The Sovereignty of Nature
I have seen it variously claimed recently that the old laws of hundreds of years ago have no place in our modern age and that we must embrace such change as necessary for our progress. And indeed change for the better has been the quest of society since time began. A scheme of Parliamentary statutes were introduced to (i) clarify known paradoxes in law, and (ii) promote a fairer society reflecting the right of Equality to balance the adverse claims in order to avoid conflicts and promote peace (and thereby profitable trade), and (iii) to maintain and regulate the absolute rights of individuals; those established since time immemorial. Those would seem to be the prime purpose for which a legislature was created by men in 1236. That was the earliest use of the term Parliament, and referring to the Great Council of England, and which was created to take a more detailed role in government following the legal establishment of lawful rights as recorded in the Magna Carta of 1215, and previously in various texts spanning eight-thousand years. These such laws were regarded as derived and created from the Laws of Nature, as supreme over the hand of man as interpreted as the Laws of God.
The following notes are taken from “Commentaries on the Laws of England”, by Sir William Blackstone on the absolute rights of individuals published by the Clarendon Press at Oxford, 1765–1770. Sir William Blackstone was an English jurist, judge and Tory politician most noted for writing the Commentaries on the Laws of England. Born into a middle-class family in London, Blackstone was educated at Charterhouse School before matriculating at Pembroke College, Oxford, in 1738. Born July 10, 1723, London, England. Died February 14, 1780, Wallingford, Berkshire, England.
Persons also are divided by law into either natural persons, or artificial. Natural persons are such as the God of nature formed us; artificial are such as are created and devised by human laws for the purposes of society and government, which are called corporations or bodies politic.
The rights of persons considered in their natural capacities are also of two sorts, absolute, and relative. Absolute, which are such as appertain and belong to particular men, merely as individuals or single persons : relative, which are incident to them as members of society, and standing in various relations to each other. The first, that is, absolute rights, will be the subject of the present chapter.

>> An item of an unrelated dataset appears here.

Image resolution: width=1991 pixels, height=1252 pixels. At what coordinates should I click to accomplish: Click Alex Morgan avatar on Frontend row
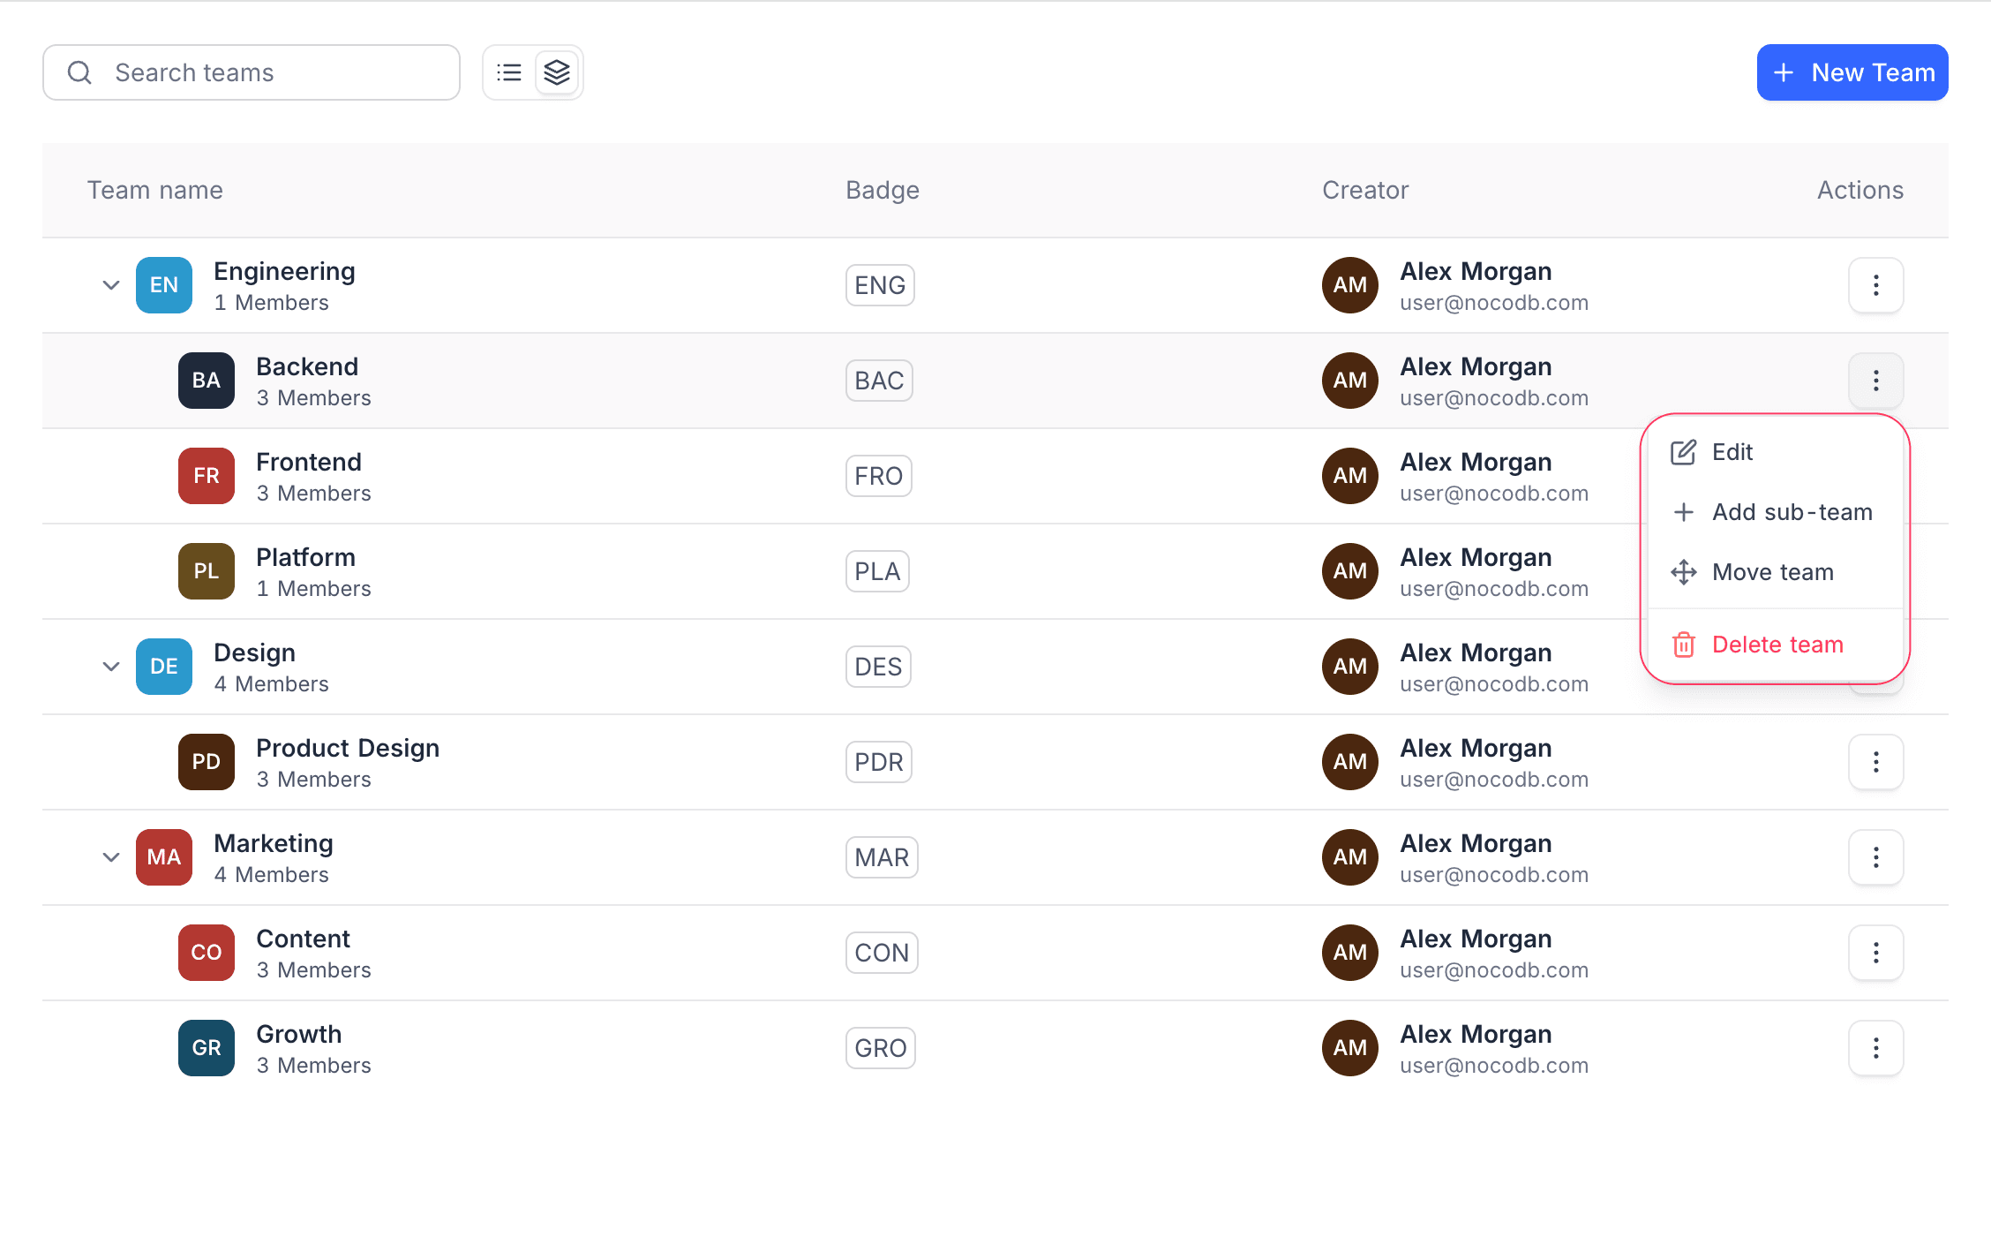coord(1349,476)
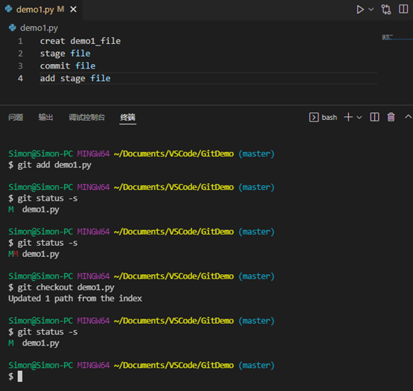Expand the new terminal profile dropdown chevron
The width and height of the screenshot is (413, 391).
pyautogui.click(x=359, y=118)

By the absolute rights of individuals we mean those which are so in their primary and strictest sense; such as would belong to their persons merely in a state of nature, and which every man is entitled to enjoy, whether out of society or in it. But with regard to the absolute duties, which man is bound to perform, considered as a mere individual, it is not to be expected that any human municipal law should at all explain or enforce them. For the end and intent of such laws being only to regulate the behaviour of mankind, as they are members of society, and stand in various relations to each other, they have consequentially no concern with any other but social or relative duties. Let a man therefore be ever so abandoned in his principles, or vicious in his practice, provided he keeps his wickedness to himself, and does not offend against the rules of public decency, he is out of the reach of human laws. But if he makes his vices public, though they be such as seem principally to affect himself, (as drunkenness, or the like,) then they become, by the bad example they set, of pernicious effects to society ; and therefore it is then the business of human laws to correct them. Here the circumstance of publication is what alters the nature of the case.
Public sobriety is a relative duty, and therefore enjoined by our laws; private sobriety is an obsolete duty, which, whether it be performed or not, human tribunals can never know; and therefore they can never enforce it by any civil sanction. But with respect to rights, the case is different. Human laws define and enforce as well those rights which belong to a man considered as an individual, as those which belong to him considered as related to others.
For the principal aim of society is to protect individuals in the enjoyment of those absolute rights, which were vested in them by immutable laws of nature ; but which could not be preserved in peace without that mutual assistance and intercourse, which is gained by the institution of friendly and social communities. Hence it follows, that the first and primary end of human laws is to maintain and regulate these absolute rights of individuals. Such rights as are social and relative result from, and are posterior to, the formation of states and societies : so that to maintain and regulate these, is clearly a subsequent consideration. And therefore the principal view of human laws is, or ought always to be, to explain, protect, and enforce such rights as are absolute, which in themselves are few and simple; and then such rights as are relative, which, arising from a variety of connexions, will be far more numerous and more complicated.
And this clear description of those who seek to rule over us from JOSEPH K. ANGELL & SAMUAL AMES, TREATISE ON THE LAW OF PRIVATE CORPORATIONS AGGREGATE 10-11 (Boston, Little, Brown & Co., 5th ed. 1855
“Nations or states are classed as corporations and are said to have their affairs and interests and to deliberate and resolve in common. They thus become as moral persons having an understanding and will peculiar to themselves, and are susceptible of obligations and laws. The Queen of England is a corporation; and so is parliament.”
A government, comprised of its officers (executives), is an embodiment of a corporation and as a corporation has no more powers than any other person individually or other corporation.